Most of the time, and par for the course, the Frail Moving Bastard doesn’t want to lose. So he just leaves the ring, and so the Big Bad Angel leaves the ring as well… to follow him, and to make sure that there is NO REST FOR THE WICKED.
Hence the Chase – the half-Christian, half-Marxist version of the Pursuit of Happiness. Especially half-Christian, but also half-Marxist.
I don't see it so much as confrontation. I see it more as a continuation of my Jesuit training.
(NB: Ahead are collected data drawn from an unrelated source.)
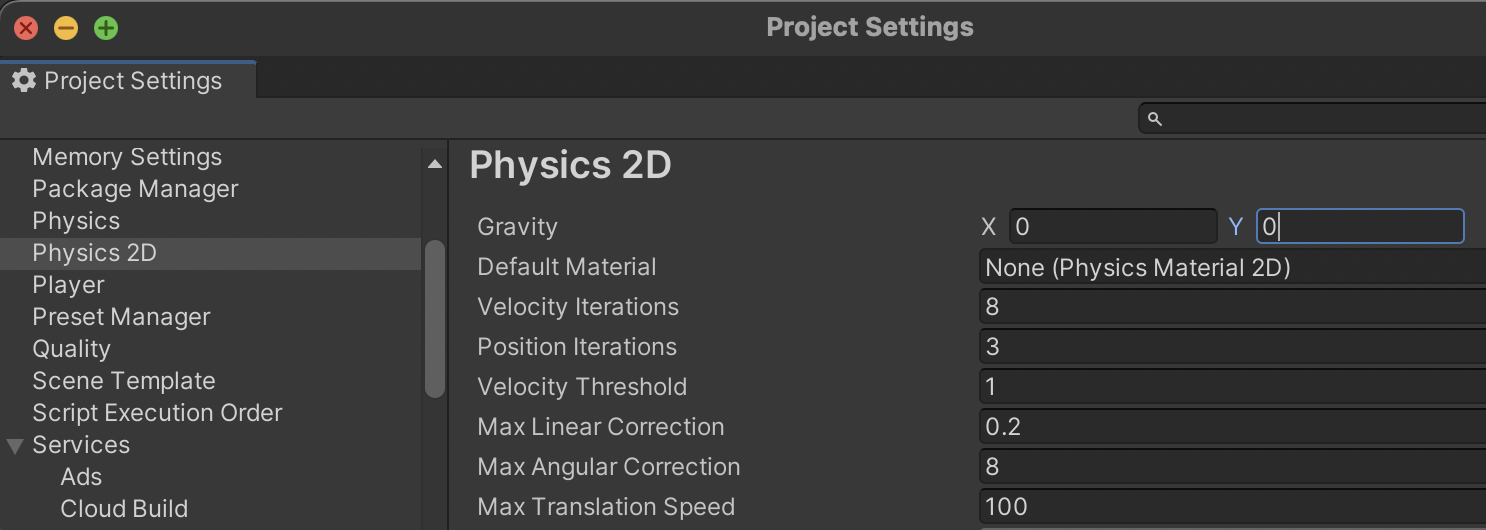Image resolution: width=1486 pixels, height=530 pixels.
Task: Open Script Execution Order settings
Action: pyautogui.click(x=157, y=413)
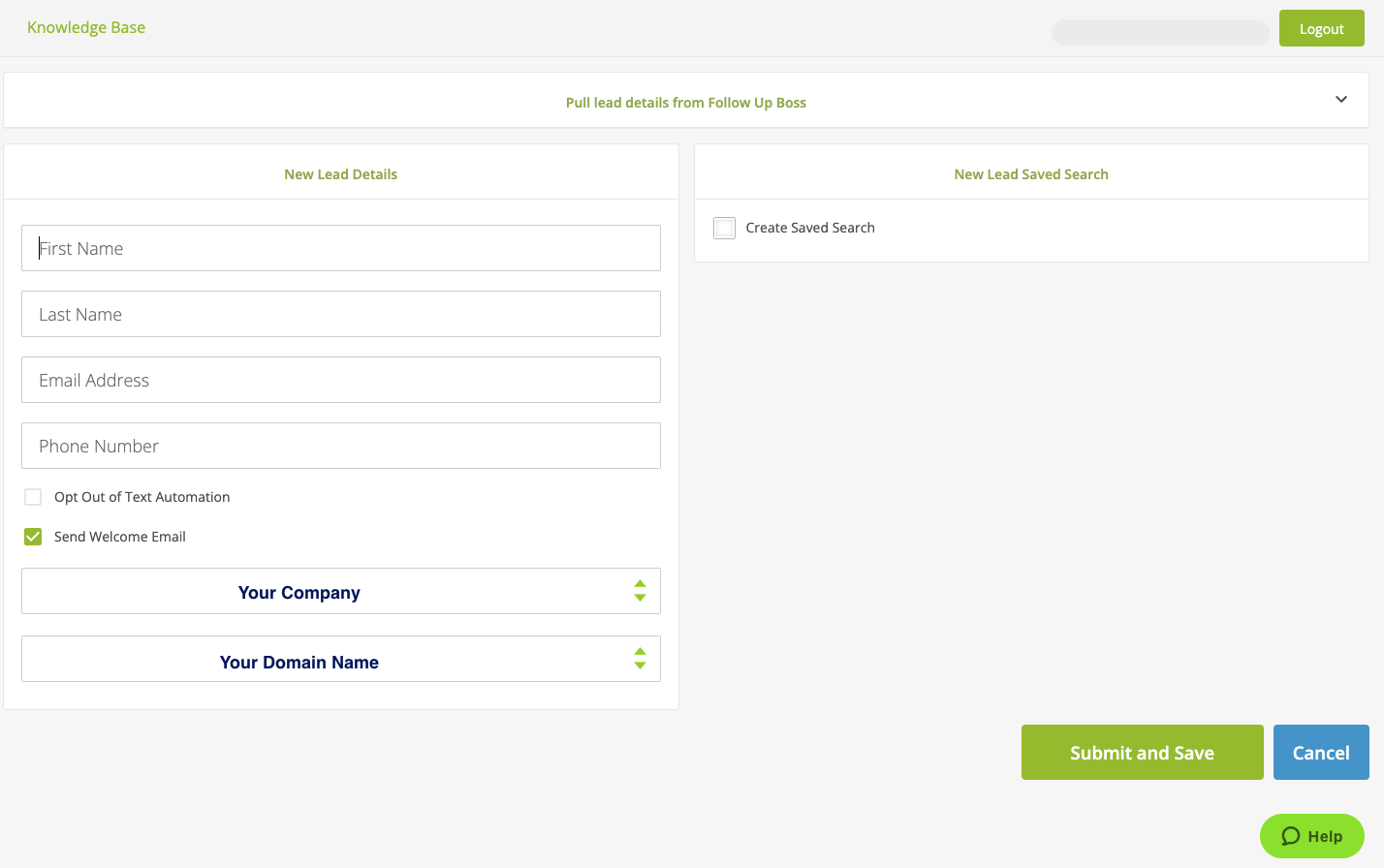Select the Email Address input
This screenshot has width=1384, height=868.
(x=340, y=381)
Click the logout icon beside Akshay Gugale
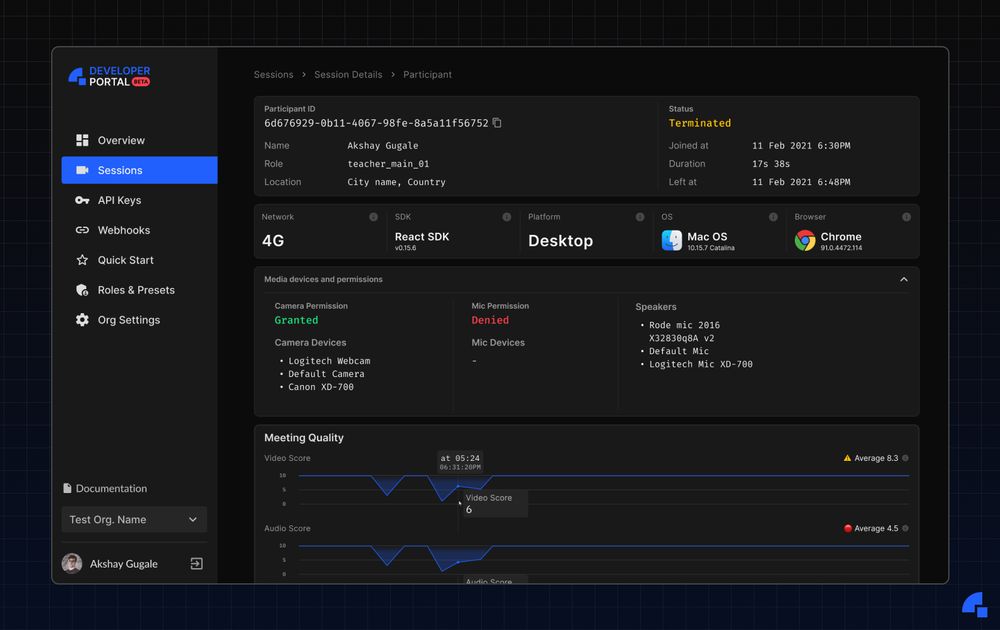The height and width of the screenshot is (630, 1000). tap(197, 563)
The pope has never liked the Jesuits much because they ask too many questions.http://www.detnews.com/2002/entertainment/0210/21/d01-616260.htm
Moore is clever enough to know when someone is making a fool of himself, and he gives them enough rope—time on camera—to hang themselves. If that doesn’t work he is not above getting his preferred results by creative editing that outrages his critics.http://bostonreview.net/BR28.3/stone.html
As Roger Ebert notices in his F9/11 review, “It's vintage Moore, for example, when he brings along a Marine who refused to return to Iraq; together, they confront congressmen, urging them to have their children enlist in the service.”
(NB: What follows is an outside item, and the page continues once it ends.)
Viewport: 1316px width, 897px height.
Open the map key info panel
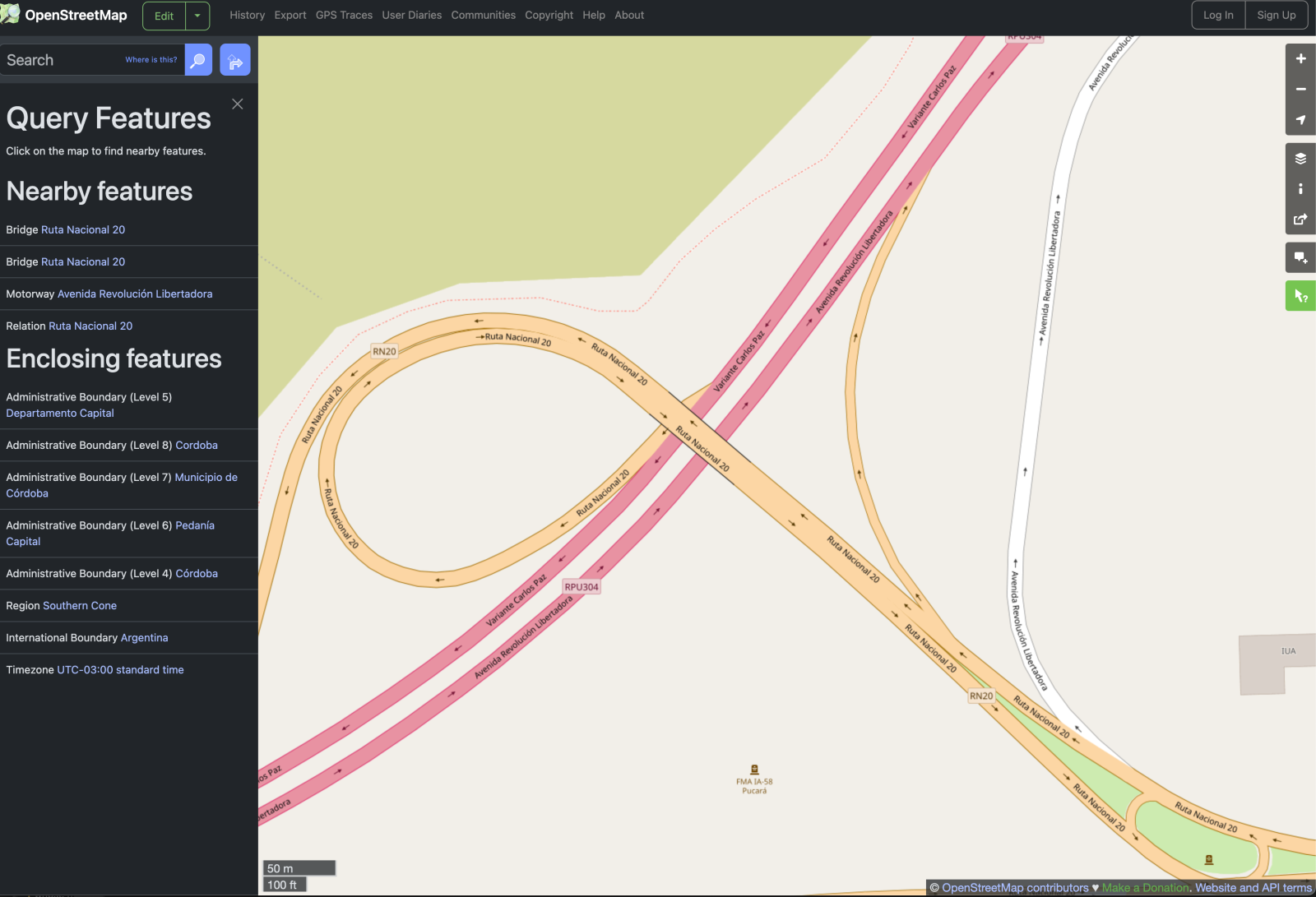tap(1300, 189)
It’s vintage Moore because it’s the Mike at his Socratic best. William Karel once pointed out that Moorean questions were questions that a 4 year old could ask. This is very true and the key to the filmmaker’s brand of radicalism : a 4 year old asks naïve but essential questions, like “Why is it dark at night ?”. And very, very few people can actually answer that. And even less can answer that in a way a 4 year old will find satisfactory. For 4 year olds still have the metaphysical and moral urges that fake adults/real spiteful children have “reasonably” given up on. Mike knows that enlisting in the service is really up to the youth, not to the Congressmen. There’s a law about that. But the interesting thing is that the Congressmen DON’T know that law – at least not enough to answer the urge in a clean, straightforward way. No They RUN instead.
Run, bastards, run. The childlike documentarian will chase you for your childish irresponsibility.
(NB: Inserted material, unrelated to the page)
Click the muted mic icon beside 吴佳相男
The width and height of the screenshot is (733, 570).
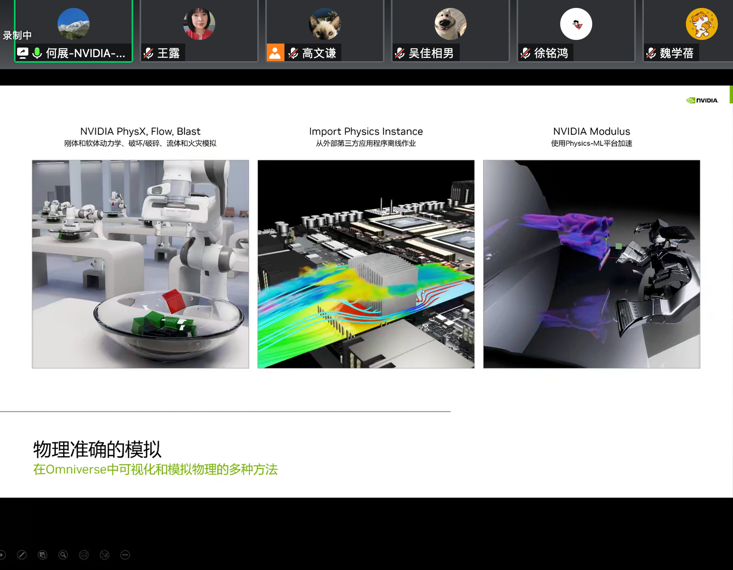[x=400, y=53]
Look, bastards, look. Hey, hey, hey, look what you doing to me. Hey, hey, hey, look what you dun.
PLAYBOY: Sometimes your confrontations with companies seem tasteless. The Voice Box Choir stands out.http://www.playboy.com/arts-entertainment/features/michaelmoore2/04.html
MOORE: Well, I'm proud of it. Voice Box Choir was a group of half a dozen or so antitobacco campaigners, all of whom had had their voice boxes removed to stop the spread of cancer. They had been heavy smokers who could speak only by holding a small amplifier to their throat. We had the choir sing Christmas carols at the New York headquarters of Philip Morris and RJ Reynolds. We also went to the chairmen's houses. It gets a huge laugh, but it's the kind of laugh you can't believe you're laughing.

Mike also writes to his victims. He never shuts the dialogue. HE NEVER SHUTS UP.
He writes “Shame on you” messages to the bastards. He writes “Look what you dun” messages to the bastards. On and on, on and on.
October 30, 2002
To: Charlton Heston, President, NRA
From: Michael Moore, Winner, NRA Marksman Award
Subject: Your Visit to Tucson Today in the Wake of Another School
Shooting
Dear Mr. Heston:
When you showed up in Denver to hold your pro-gun rally just days after the massacre at nearby Columbine High School, the nation was shocked at your incredible insensitivity to those who had just lost loved ones.
When you came to Flint to hold another rally in the months after a 6-year old boy shot a 6-year old girl at a nearby elementary school, the community was stunned by your desire to rub its face in its grief.
But your announcement that you are on your way to Tucson today, just 48 hours after a student at the University of Arizona shot and killed three professors and then himself, to hold ANOTHER big pro-gun celebration -- this time to get out the vote for the NRA-backed Republican running for Congress -- well, sir, I have to ask you: Have you no shame?
I am asking that you not go to Tucson today. (…)
Yours,
Michael Moore
www.michaelmoore.com mike@michaelmoore.com
His letters to Bush are famous and countless. Lesser known is the fact that they all convey the same underlying Fantasy of the Meeting.
A Supreme Meeting Where The Bastard Will See What He Dun :
http://www.channel4.com/film/reviews/feature.jsp?id=133235Do you expect Fahrenheit 9/11 to be screened at the White House?
I would LOVE to have a White House screening of this film. I would attend it. I would behave myself. After all, it's a little known fact that, the first time we met, George W Bush's cousin was working as my cameraman on Roger And Me. His father, George The First, who was in the White House, did have a screening, down at Camp David. Young George and various others were there, but I was not invited to that one. I hope they'd consider doing it again.